EXERCISE: Whenever a line below includes "will", add it to the tally, then give the total and nothing more.

━━━ EXERCISE DATA ━━━

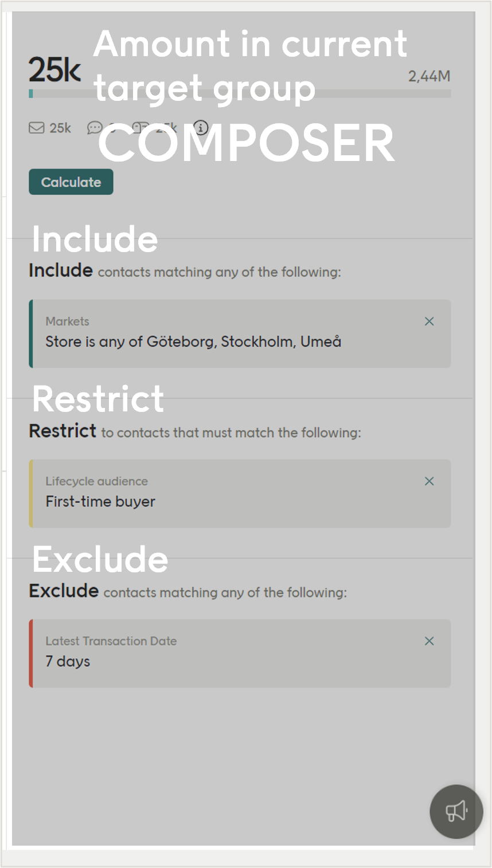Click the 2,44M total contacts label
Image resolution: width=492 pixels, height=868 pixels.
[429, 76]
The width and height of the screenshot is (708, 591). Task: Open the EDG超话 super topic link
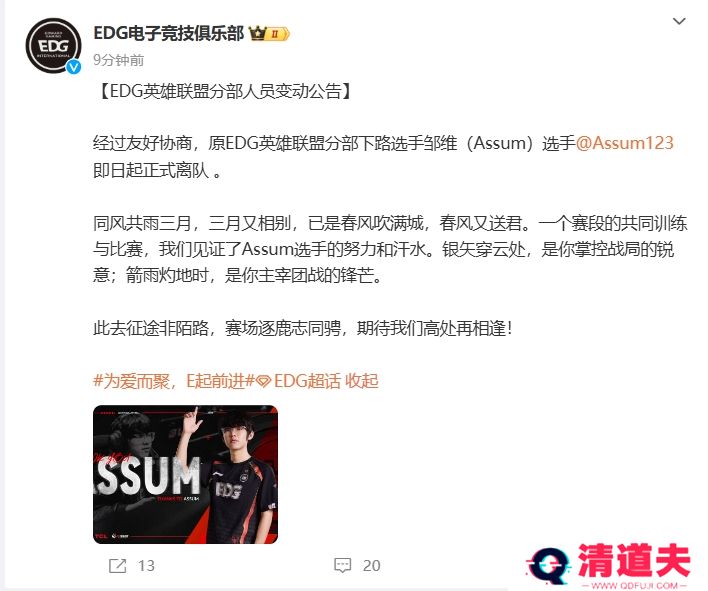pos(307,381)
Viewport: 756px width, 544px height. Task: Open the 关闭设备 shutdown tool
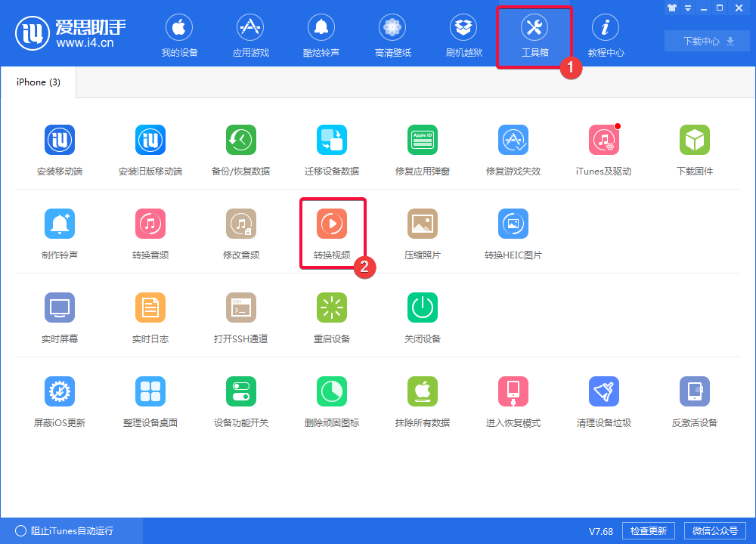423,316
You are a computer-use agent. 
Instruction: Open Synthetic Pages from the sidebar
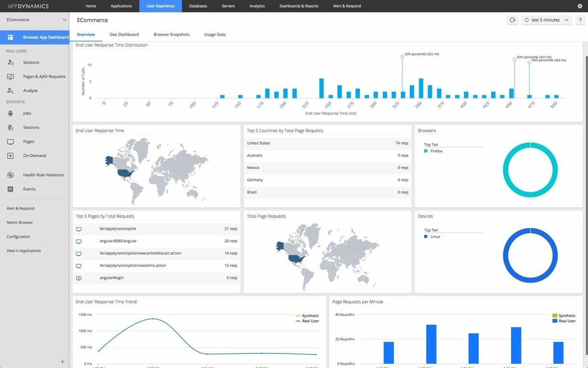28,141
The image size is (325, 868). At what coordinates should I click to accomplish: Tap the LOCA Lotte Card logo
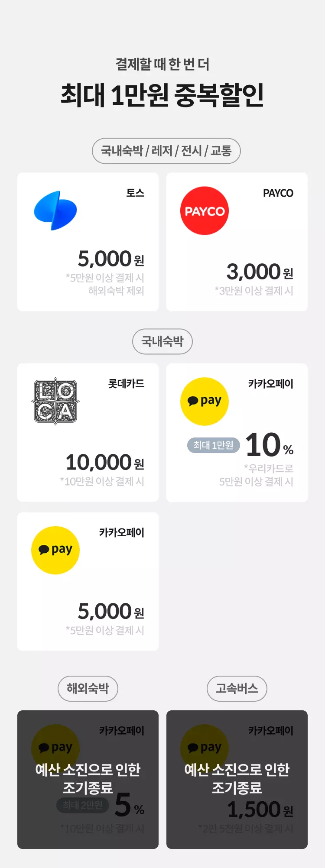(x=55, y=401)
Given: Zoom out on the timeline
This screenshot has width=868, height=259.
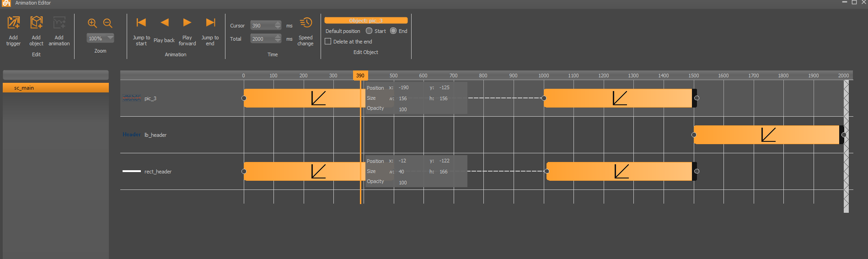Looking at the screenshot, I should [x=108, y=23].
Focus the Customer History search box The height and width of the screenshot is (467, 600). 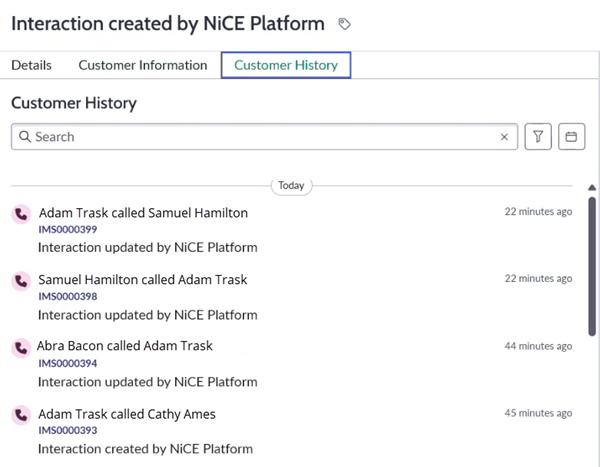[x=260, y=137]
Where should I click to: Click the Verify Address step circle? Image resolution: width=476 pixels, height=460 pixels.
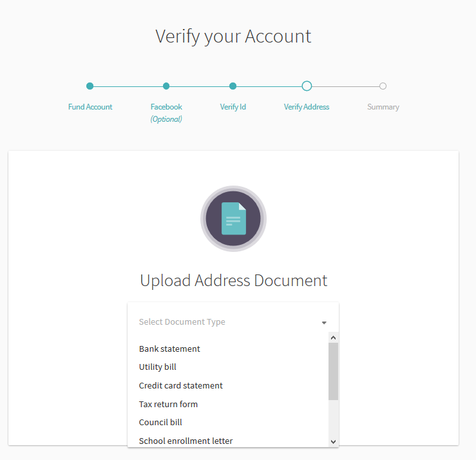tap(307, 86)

━━━
━━━ EXERCISE DATA ━━━

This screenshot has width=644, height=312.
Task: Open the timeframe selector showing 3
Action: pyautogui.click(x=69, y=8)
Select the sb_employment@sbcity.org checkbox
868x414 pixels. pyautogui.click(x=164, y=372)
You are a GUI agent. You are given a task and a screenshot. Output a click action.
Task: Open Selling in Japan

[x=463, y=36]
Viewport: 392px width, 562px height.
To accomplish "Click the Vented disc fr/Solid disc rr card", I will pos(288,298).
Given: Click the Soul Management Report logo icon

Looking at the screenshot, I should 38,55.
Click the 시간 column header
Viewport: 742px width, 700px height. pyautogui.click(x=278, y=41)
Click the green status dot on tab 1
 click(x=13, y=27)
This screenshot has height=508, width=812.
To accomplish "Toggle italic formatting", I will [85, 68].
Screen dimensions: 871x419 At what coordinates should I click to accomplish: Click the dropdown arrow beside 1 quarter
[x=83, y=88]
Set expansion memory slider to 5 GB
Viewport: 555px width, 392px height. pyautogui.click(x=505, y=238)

━━━
━━━ EXERCISE DATA ━━━

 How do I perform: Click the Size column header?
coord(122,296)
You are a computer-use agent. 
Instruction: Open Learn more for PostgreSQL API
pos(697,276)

━━━

RESPONSE TO THE TASK: 2